**ACTIVITY**
Using the listing below, copy exactly each line from the one that has "Mute audio via the speaker tray icon" through the one that has "This screenshot has height=423, width=626."; omit the pictures.

**DATA UNDER STUDY**
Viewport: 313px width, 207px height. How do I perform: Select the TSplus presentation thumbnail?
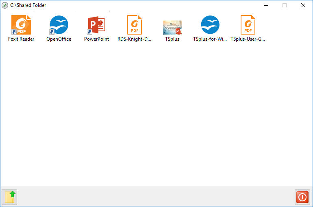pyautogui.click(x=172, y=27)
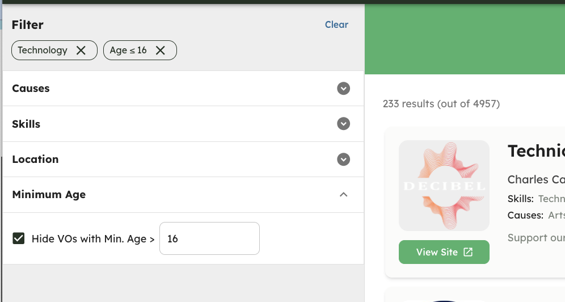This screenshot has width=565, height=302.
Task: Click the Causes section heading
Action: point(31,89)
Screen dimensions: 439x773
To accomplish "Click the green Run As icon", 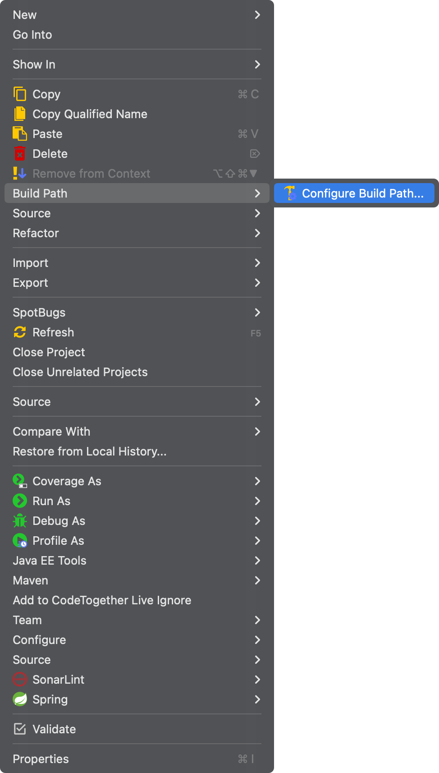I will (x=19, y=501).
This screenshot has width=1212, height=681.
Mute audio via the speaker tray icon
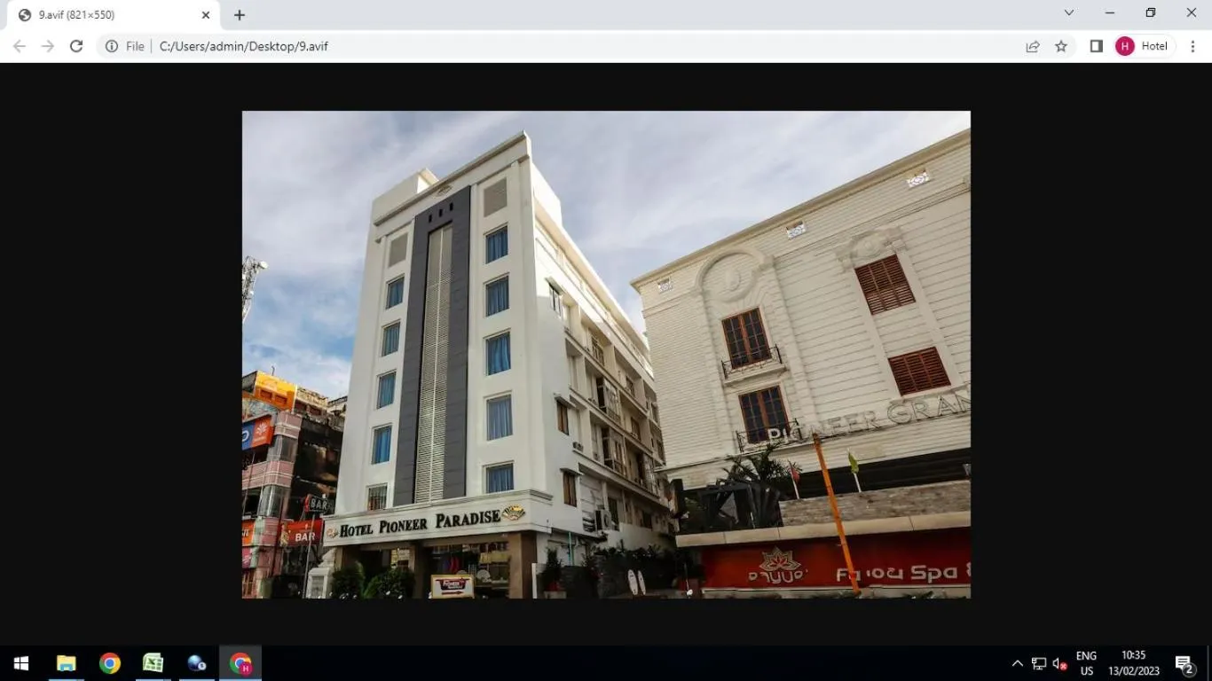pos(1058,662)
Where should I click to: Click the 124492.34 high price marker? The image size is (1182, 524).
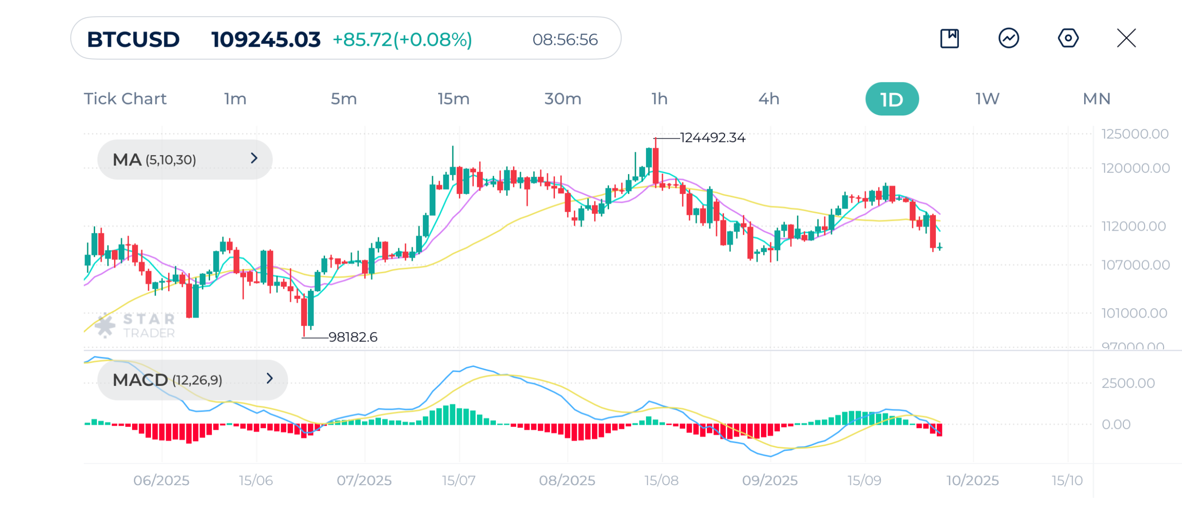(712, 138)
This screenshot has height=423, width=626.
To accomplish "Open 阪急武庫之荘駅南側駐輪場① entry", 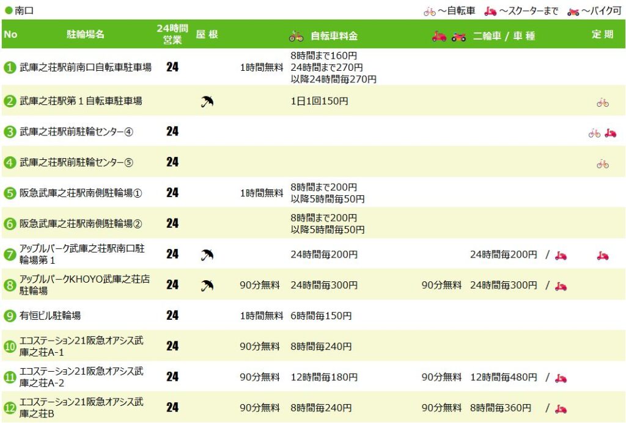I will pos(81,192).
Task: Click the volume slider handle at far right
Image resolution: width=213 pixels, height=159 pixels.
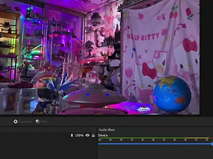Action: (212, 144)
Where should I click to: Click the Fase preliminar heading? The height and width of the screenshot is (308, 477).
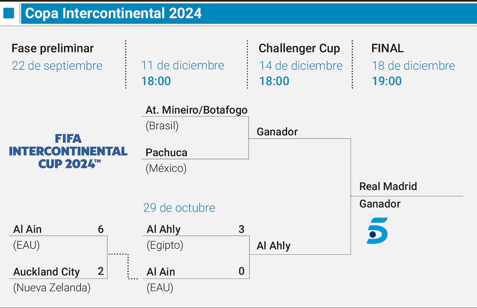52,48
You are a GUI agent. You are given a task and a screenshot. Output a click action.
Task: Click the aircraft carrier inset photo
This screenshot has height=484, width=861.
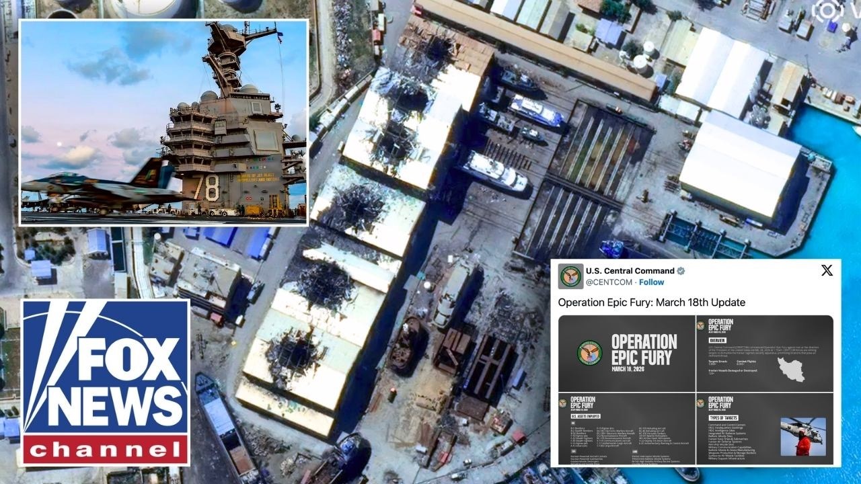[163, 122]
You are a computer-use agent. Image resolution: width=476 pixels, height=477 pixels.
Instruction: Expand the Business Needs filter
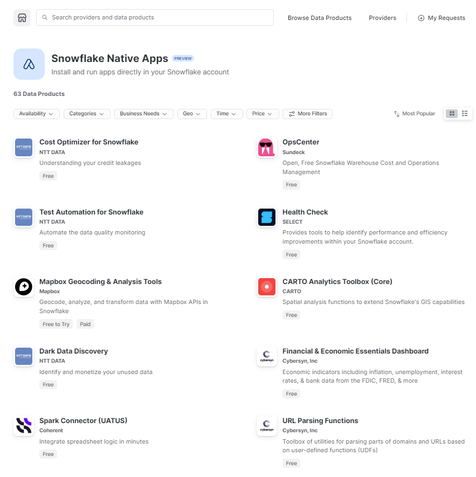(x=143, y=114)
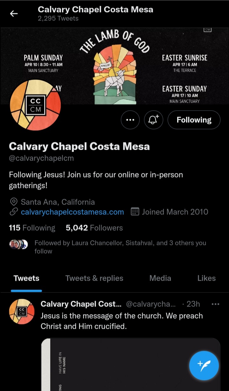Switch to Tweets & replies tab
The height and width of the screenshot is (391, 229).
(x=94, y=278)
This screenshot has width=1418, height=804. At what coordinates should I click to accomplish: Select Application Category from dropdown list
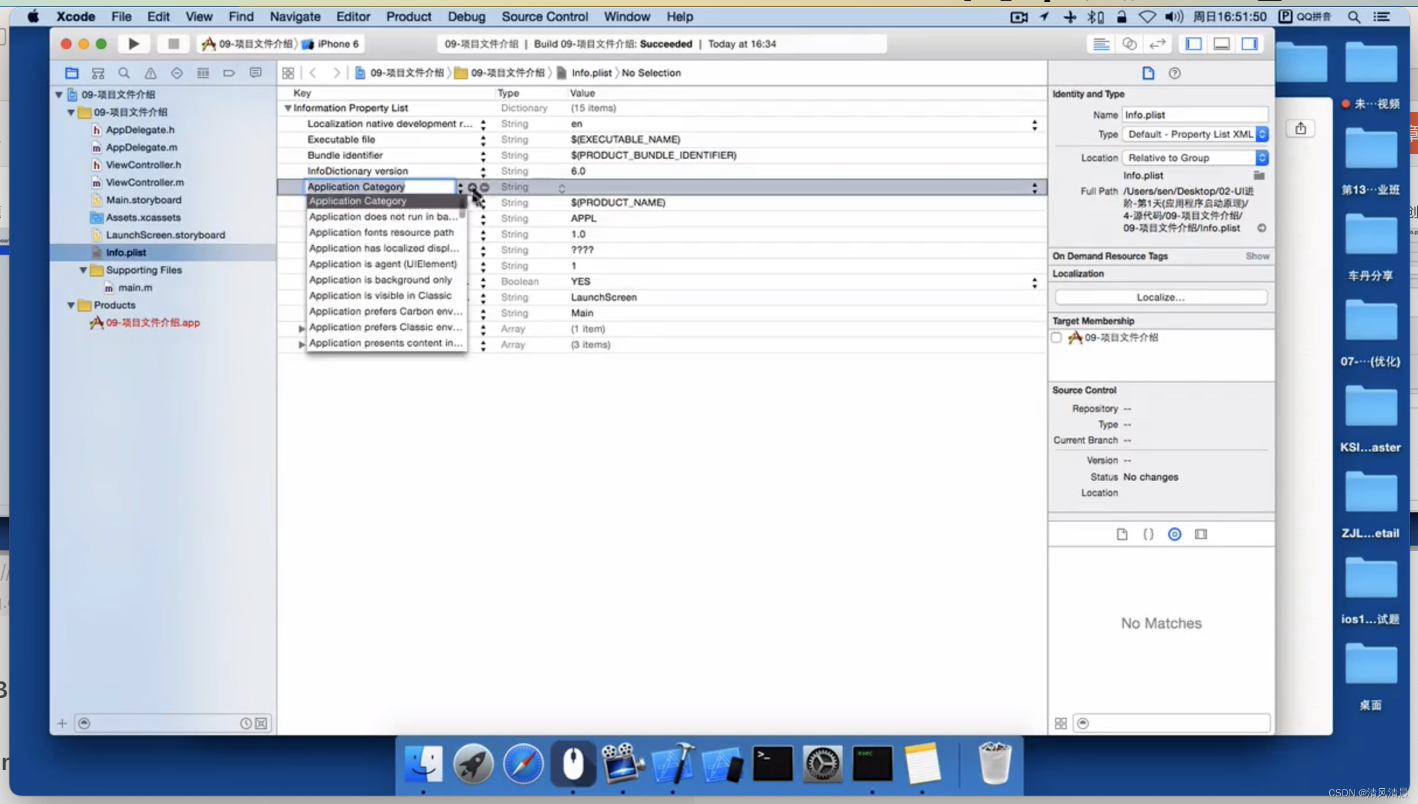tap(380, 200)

**SOLUTION TO THIS TASK**
Mute audio via the speaker tray icon
pos(1058,662)
Where should I click to: Click the 124492.34 high price marker? The image size is (1182, 524).
(712, 138)
This screenshot has height=423, width=626.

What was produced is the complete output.